*** TASK INPUTS ***
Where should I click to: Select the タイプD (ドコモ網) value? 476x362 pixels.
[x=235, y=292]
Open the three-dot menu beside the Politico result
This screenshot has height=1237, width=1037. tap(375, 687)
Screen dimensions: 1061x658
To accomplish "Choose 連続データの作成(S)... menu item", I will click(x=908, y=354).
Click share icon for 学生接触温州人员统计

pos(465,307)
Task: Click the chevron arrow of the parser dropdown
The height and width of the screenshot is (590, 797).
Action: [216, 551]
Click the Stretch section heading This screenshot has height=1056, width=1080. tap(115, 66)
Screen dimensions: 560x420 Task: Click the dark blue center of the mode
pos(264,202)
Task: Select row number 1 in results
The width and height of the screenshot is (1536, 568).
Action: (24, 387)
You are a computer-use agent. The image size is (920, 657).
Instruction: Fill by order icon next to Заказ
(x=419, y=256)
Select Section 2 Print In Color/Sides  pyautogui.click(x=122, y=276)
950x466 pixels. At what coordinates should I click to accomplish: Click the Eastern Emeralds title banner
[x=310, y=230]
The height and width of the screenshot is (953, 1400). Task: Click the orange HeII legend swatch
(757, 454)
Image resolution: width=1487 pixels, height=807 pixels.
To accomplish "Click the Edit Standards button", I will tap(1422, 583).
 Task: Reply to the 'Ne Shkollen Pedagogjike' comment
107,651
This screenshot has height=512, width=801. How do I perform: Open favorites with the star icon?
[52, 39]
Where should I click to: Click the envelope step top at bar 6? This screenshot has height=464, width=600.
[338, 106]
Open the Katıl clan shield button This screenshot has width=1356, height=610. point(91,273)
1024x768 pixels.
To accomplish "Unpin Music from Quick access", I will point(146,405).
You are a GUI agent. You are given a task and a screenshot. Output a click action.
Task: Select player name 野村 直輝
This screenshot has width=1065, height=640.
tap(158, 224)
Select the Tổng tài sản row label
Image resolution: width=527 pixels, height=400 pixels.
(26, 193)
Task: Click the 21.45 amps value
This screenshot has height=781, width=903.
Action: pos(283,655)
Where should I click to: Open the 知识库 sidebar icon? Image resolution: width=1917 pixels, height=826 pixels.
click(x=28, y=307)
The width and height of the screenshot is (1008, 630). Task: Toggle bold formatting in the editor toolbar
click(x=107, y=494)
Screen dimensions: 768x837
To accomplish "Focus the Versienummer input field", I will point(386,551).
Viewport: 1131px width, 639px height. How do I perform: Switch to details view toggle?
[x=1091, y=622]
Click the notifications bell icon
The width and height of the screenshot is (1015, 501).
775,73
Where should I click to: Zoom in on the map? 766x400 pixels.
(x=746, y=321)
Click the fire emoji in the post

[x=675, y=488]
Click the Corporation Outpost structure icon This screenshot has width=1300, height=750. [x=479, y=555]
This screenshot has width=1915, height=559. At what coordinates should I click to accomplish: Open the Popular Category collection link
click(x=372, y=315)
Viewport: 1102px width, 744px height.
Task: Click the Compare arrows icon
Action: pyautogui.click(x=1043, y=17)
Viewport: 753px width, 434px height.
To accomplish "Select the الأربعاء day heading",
***
REQUIREMENT.
Go through the entries above and copy out every line that includes the word "point".

SOLUTION TO THIS EXERCISE.
Open the Katıl clan shield button This screenshot has width=1356, height=610. point(91,273)
To accomplish "Unpin Music from Quick access", I will point(146,405).
To accomplish "Focus the Versienummer input field", I will point(386,551).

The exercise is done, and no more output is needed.